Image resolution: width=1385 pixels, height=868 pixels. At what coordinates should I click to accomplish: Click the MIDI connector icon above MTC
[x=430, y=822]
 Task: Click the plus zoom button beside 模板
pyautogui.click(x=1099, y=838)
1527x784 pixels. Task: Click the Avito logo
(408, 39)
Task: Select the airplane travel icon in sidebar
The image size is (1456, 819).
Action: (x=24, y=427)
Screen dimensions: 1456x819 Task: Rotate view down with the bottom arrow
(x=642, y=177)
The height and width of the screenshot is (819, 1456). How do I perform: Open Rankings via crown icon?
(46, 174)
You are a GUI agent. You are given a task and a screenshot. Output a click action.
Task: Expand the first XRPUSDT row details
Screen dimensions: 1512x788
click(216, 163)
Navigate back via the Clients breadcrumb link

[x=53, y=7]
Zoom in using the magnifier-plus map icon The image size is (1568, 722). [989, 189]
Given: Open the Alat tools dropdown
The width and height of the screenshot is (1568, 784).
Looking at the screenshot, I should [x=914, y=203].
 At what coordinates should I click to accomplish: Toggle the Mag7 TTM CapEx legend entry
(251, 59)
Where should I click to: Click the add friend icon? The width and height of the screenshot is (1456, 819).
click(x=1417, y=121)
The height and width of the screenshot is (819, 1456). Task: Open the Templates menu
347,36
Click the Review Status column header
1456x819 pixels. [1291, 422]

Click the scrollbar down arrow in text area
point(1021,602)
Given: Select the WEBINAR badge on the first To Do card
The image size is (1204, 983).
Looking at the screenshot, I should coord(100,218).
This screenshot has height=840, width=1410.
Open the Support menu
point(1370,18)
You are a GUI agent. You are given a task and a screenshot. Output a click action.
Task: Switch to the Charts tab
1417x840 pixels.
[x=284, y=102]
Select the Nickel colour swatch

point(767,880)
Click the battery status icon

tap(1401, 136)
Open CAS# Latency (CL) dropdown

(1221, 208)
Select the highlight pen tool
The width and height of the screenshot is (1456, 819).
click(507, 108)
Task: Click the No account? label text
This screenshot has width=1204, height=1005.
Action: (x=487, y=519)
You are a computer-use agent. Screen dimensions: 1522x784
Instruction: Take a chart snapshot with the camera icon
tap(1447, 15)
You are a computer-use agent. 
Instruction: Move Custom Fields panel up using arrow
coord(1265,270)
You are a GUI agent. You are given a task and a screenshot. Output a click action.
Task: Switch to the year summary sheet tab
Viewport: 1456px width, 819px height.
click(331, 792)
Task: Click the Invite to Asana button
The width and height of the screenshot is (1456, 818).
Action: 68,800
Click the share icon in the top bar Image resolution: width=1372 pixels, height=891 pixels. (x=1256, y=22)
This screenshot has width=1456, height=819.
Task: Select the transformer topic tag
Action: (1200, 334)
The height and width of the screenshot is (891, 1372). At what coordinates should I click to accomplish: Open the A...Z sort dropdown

▬▬▬▬▬▬

### EXERCISE REQUIREMENTS
Restate word for word the entries above, starting at the line with "Open the Support menu" and ending at the line with "Select the highlight pen tool", inclusive, and no others.

### EXPECTED ANSWER
Open the Support menu
point(1370,18)
You are a GUI agent. You are given a task and a screenshot. Output a click action.
Task: Switch to the Charts tab
1417x840 pixels.
[x=284, y=102]
Select the Nickel colour swatch

point(767,880)
Click the battery status icon

tap(1401, 136)
Open CAS# Latency (CL) dropdown

(1221, 208)
Select the highlight pen tool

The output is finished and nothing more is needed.